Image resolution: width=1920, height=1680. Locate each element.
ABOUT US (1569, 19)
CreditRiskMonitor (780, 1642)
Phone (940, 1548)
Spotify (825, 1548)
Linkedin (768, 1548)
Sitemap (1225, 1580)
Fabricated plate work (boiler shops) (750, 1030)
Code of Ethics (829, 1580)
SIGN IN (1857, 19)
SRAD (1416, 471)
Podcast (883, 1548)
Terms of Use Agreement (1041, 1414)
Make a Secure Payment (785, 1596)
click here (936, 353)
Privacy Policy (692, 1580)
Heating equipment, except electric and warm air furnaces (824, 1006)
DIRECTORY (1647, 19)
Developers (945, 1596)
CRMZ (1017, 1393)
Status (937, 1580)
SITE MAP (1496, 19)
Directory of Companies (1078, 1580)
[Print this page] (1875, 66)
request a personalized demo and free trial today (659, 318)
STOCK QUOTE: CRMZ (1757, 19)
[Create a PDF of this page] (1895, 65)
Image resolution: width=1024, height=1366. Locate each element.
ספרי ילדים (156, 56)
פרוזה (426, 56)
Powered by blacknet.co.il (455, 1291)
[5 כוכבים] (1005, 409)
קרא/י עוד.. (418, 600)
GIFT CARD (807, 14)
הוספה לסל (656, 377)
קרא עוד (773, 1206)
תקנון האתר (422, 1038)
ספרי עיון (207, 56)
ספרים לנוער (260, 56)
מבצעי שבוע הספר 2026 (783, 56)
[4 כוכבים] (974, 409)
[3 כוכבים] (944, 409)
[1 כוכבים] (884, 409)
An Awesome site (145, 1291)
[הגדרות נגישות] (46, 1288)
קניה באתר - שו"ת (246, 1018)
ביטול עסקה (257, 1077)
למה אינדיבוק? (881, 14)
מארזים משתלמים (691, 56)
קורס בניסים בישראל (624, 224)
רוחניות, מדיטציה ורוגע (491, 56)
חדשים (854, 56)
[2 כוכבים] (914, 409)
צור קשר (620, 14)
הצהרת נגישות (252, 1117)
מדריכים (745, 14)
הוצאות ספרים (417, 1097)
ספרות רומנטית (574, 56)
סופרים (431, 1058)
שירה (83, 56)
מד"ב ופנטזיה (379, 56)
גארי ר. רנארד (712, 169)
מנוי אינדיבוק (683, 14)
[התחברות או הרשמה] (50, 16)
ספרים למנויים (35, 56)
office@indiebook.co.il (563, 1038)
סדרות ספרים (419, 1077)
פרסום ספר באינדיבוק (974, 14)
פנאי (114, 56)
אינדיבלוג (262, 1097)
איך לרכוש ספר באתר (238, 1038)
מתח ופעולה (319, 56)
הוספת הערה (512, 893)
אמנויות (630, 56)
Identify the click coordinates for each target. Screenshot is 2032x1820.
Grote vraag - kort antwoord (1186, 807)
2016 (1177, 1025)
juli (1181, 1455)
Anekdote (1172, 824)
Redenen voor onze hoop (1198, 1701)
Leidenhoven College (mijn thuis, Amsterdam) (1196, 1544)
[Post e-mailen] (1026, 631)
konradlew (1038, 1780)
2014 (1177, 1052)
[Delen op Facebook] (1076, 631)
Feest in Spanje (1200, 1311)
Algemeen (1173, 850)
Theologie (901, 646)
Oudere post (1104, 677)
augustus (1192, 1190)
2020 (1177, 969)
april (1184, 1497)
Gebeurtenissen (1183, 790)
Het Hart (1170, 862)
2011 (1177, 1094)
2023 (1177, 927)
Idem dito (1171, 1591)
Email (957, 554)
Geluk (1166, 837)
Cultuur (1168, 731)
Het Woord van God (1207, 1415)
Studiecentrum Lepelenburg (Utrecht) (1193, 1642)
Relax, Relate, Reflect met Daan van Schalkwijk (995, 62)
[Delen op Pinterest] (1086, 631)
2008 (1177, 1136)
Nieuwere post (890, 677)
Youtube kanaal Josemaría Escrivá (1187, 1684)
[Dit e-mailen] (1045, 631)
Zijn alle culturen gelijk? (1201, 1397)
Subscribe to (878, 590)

## TASK OBJECTIVE
Starting with the first record, copy everything through the final one exactly.

## SOLUTION
Image resolution: width=1920, height=1680. Locate each element.
ABOUT US (1569, 19)
CreditRiskMonitor (780, 1642)
Phone (940, 1548)
Spotify (825, 1548)
Linkedin (768, 1548)
Sitemap (1225, 1580)
Fabricated plate work (boiler shops) (750, 1030)
Code of Ethics (829, 1580)
SIGN IN (1857, 19)
SRAD (1416, 471)
Podcast (883, 1548)
Terms of Use Agreement (1041, 1414)
Make a Secure Payment (785, 1596)
click here (936, 353)
Privacy Policy (692, 1580)
Heating equipment, except electric and warm air furnaces (824, 1006)
DIRECTORY (1647, 19)
Developers (945, 1596)
CRMZ (1017, 1393)
Status (937, 1580)
SITE MAP (1496, 19)
Directory of Companies (1078, 1580)
[Print this page] (1875, 66)
request a personalized demo and free trial today (659, 318)
STOCK QUOTE: CRMZ (1757, 19)
[Create a PDF of this page] (1895, 65)
Image resolution: width=1024, height=1366. Locate each element.
ספרי ילדים (156, 56)
פרוזה (426, 56)
Powered by blacknet.co.il (455, 1291)
[5 כוכבים] (1005, 409)
קרא/י עוד.. (418, 600)
GIFT CARD (807, 14)
הוספה לסל (656, 377)
קרא עוד (773, 1206)
תקנון האתר (422, 1038)
ספרי עיון (207, 56)
ספרים לנוער (260, 56)
מבצעי שבוע הספר 2026 (783, 56)
[4 כוכבים] (974, 409)
[3 כוכבים] (944, 409)
[1 כוכבים] (884, 409)
An Awesome site (145, 1291)
[הגדרות נגישות] (46, 1288)
קניה באתר - שו"ת (246, 1018)
ביטול עסקה (257, 1077)
למה אינדיבוק? (881, 14)
מארזים משתלמים (691, 56)
קורס בניסים בישראל (624, 224)
רוחניות, מדיטציה ורוגע (491, 56)
חדשים (854, 56)
[2 כוכבים] (914, 409)
צור קשר (620, 14)
הצהרת נגישות (252, 1117)
מדריכים (745, 14)
הוצאות ספרים (417, 1097)
ספרות רומנטית (574, 56)
סופרים (431, 1058)
שירה (83, 56)
מד"ב ופנטזיה (379, 56)
גארי ר. רנארד (712, 169)
מנוי אינדיבוק (683, 14)
[התחברות או הרשמה] (50, 16)
ספרים למנויים (35, 56)
office@indiebook.co.il (563, 1038)
סדרות ספרים (419, 1077)
פרסום ספר באינדיבוק (974, 14)
פנאי (114, 56)
אינדיבלוג (262, 1097)
איך לרכוש ספר באתר (238, 1038)
מתח ופעולה (319, 56)
הוספת הערה (512, 893)
אמנויות (630, 56)
Identify the click coordinates for each target. Screenshot is 2032x1820.
Grote vraag - kort antwoord (1186, 807)
2016 (1177, 1025)
juli (1181, 1455)
Anekdote (1172, 824)
Redenen voor onze hoop (1198, 1701)
Leidenhoven College (mijn thuis, Amsterdam) (1196, 1544)
[Post e-mailen] (1026, 631)
konradlew (1038, 1780)
2014 (1177, 1052)
[Delen op Facebook] (1076, 631)
Feest in Spanje (1200, 1311)
Algemeen (1173, 850)
Theologie (901, 646)
Oudere post (1104, 677)
augustus (1192, 1190)
2020 (1177, 969)
april (1184, 1497)
Gebeurtenissen (1183, 790)
Het Hart (1170, 862)
2011 (1177, 1094)
2023 (1177, 927)
Idem dito (1171, 1591)
Email (957, 554)
Geluk (1166, 837)
Cultuur (1168, 731)
Het Woord van God (1207, 1415)
Studiecentrum Lepelenburg (Utrecht) (1193, 1642)
Relax, Relate, Reflect met Daan van Schalkwijk (995, 62)
[Delen op Pinterest] (1086, 631)
2008 (1177, 1136)
Nieuwere post (890, 677)
Youtube kanaal Josemaría Escrivá (1187, 1684)
[Dit e-mailen] (1045, 631)
Zijn alle culturen gelijk? (1201, 1397)
Subscribe to (878, 590)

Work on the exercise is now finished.